* start Extracted entries *
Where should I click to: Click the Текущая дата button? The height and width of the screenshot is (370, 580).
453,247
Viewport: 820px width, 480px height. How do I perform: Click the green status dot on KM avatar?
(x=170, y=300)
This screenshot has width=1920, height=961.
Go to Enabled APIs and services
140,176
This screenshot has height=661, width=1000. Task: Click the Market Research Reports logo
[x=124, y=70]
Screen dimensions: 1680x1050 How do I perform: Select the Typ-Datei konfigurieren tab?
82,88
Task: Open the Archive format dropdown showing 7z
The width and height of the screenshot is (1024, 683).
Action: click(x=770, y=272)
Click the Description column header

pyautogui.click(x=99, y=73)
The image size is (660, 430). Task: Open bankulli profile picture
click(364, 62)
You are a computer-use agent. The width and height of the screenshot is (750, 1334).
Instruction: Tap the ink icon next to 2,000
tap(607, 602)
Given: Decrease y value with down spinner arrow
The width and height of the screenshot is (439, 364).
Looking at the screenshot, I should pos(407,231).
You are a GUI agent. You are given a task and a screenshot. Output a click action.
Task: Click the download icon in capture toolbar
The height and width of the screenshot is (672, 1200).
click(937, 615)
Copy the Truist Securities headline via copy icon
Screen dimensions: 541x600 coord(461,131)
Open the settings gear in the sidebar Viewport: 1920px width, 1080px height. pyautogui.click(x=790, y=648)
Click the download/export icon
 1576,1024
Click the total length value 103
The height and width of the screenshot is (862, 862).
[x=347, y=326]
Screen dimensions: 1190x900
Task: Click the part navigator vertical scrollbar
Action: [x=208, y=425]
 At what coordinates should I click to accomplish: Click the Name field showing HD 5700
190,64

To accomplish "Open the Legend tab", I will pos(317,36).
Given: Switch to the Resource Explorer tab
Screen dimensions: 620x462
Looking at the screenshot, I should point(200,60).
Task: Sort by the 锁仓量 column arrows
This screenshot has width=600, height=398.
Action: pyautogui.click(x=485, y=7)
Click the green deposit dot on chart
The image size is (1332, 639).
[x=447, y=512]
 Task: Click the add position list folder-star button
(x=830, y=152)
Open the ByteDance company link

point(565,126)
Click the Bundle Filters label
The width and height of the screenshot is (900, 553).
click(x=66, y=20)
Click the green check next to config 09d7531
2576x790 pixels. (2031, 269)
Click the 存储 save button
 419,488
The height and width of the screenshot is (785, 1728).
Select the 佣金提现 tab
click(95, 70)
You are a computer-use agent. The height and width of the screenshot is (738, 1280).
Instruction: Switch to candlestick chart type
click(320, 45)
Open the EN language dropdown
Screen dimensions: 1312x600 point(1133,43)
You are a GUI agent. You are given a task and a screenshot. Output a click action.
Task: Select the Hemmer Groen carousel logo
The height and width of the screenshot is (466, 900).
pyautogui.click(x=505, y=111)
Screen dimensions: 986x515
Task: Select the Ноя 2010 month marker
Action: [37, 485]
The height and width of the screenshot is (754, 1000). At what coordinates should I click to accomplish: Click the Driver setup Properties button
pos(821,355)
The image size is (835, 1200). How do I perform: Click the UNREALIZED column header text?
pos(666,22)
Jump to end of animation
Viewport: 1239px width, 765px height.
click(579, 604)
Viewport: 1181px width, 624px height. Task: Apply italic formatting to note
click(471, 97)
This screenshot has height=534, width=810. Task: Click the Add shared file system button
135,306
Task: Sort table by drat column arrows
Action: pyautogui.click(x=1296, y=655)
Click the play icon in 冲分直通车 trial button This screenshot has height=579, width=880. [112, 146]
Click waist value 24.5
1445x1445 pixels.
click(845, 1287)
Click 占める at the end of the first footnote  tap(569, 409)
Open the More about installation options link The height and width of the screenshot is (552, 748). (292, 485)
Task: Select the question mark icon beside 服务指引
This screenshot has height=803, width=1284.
* end Extracted entries *
• [Work to complete]
Convert every line of the rows above into a JSON list of strings, one string per line, skipping any blank lines.

• [The completed task]
[
  "Where should I click to: Click the Текущая дата button? The height and width of the screenshot is (370, 580).",
  "453,247",
  "Viewport: 820px width, 480px height. How do I perform: Click the green status dot on KM avatar?",
  "(x=170, y=300)",
  "This screenshot has width=1920, height=961.",
  "Go to Enabled APIs and services",
  "140,176",
  "This screenshot has height=661, width=1000. Task: Click the Market Research Reports logo",
  "[x=124, y=70]",
  "Screen dimensions: 1680x1050 How do I perform: Select the Typ-Datei konfigurieren tab?",
  "82,88",
  "Task: Open the Archive format dropdown showing 7z",
  "The width and height of the screenshot is (1024, 683).",
  "Action: click(x=770, y=272)",
  "Click the Description column header",
  "pyautogui.click(x=99, y=73)",
  "The image size is (660, 430). Task: Open bankulli profile picture",
  "click(364, 62)",
  "You are a computer-use agent. The width and height of the screenshot is (750, 1334).",
  "Instruction: Tap the ink icon next to 2,000",
  "tap(607, 602)",
  "Given: Decrease y value with down spinner arrow",
  "The width and height of the screenshot is (439, 364).",
  "Looking at the screenshot, I should pos(407,231).",
  "You are a GUI agent. You are given a task and a screenshot. Output a click action.",
  "Task: Click the download icon in capture toolbar",
  "The height and width of the screenshot is (672, 1200).",
  "click(937, 615)",
  "Copy the Truist Securities headline via copy icon",
  "Screen dimensions: 541x600 coord(461,131)",
  "Open the settings gear in the sidebar Viewport: 1920px width, 1080px height. pyautogui.click(x=790, y=648)",
  "Click the download/export icon",
  " 1576,1024",
  "Click the total length value 103",
  "The height and width of the screenshot is (862, 862).",
  "[x=347, y=326]",
  "Screen dimensions: 1190x900",
  "Task: Click the part navigator vertical scrollbar",
  "Action: [x=208, y=425]",
  " At what coordinates should I click to accomplish: Click the Name field showing HD 5700",
  "190,64",
  "To accomplish \"Open the Legend tab\", I will pos(317,36).",
  "Given: Switch to the Resource Explorer tab",
  "Screen dimensions: 620x462",
  "Looking at the screenshot, I should point(200,60).",
  "Task: Sort by the 锁仓量 column arrows",
  "This screenshot has width=600, height=398.",
  "Action: pyautogui.click(x=485, y=7)",
  "Click the green deposit dot on chart",
  "The image size is (1332, 639).",
  "[x=447, y=512]",
  " Task: Click the add position list folder-star button",
  "(x=830, y=152)",
  "Open the ByteDance company link",
  "point(565,126)",
  "Click the Bundle Filters label",
  "The width and height of the screenshot is (900, 553).",
  "click(x=66, y=20)",
  "Click the green check next to config 09d7531",
  "2576x790 pixels. (2031, 269)",
  "Click the 存储 save button",
  " 419,488",
  "The height and width of the screenshot is (785, 1728).",
  "Select the 佣金提现 tab",
  "click(95, 70)",
  "You are a computer-use agent. The height and width of the screenshot is (738, 1280).",
  "Instruction: Switch to candlestick chart type",
  "click(320, 45)",
  "Open the EN language dropdown",
  "Screen dimensions: 1312x600 point(1133,43)",
  "You are a GUI agent. You are given a task and a screenshot. Output a click action.",
  "Task: Select the Hemmer Groen carousel logo",
  "The height and width of the screenshot is (466, 900).",
  "pyautogui.click(x=505, y=111)",
  "Screen dimensions: 986x515",
  "Task: Select the Ноя 2010 month marker",
  "Action: [37, 485]",
  "The height and width of the screenshot is (754, 1000). At what coordinates should I click to accomplish: Click the Driver setup Properties button",
  "pos(821,355)",
  "The image size is (835, 1200). How do I perform: Click the UNREALIZED column header text?",
  "pos(666,22)",
  "Jump to end of animation",
  "Viewport: 1239px width, 765px height.",
  "click(579, 604)",
  "Viewport: 1181px width, 624px height. Task: Apply italic formatting to note",
  "click(471, 97)",
  "This screenshot has height=534, width=810. Task: Click the Add shared file system button",
  "135,306",
  "Task: Sort table by drat column arrows",
  "Action: pyautogui.click(x=1296, y=655)",
  "Click the play icon in 冲分直通车 trial button This screenshot has height=579, width=880. [112, 146]",
  "Click waist value 24.5",
  "1445x1445 pixels.",
  "click(845, 1287)",
  "Click 占める at the end of the first footnote  tap(569, 409)",
  "Open the More about installation options link The height and width of the screenshot is (552, 748). (292, 485)",
  "Task: Select the question mark icon beside 服务指引",
  "This screenshot has height=803, width=1284."
]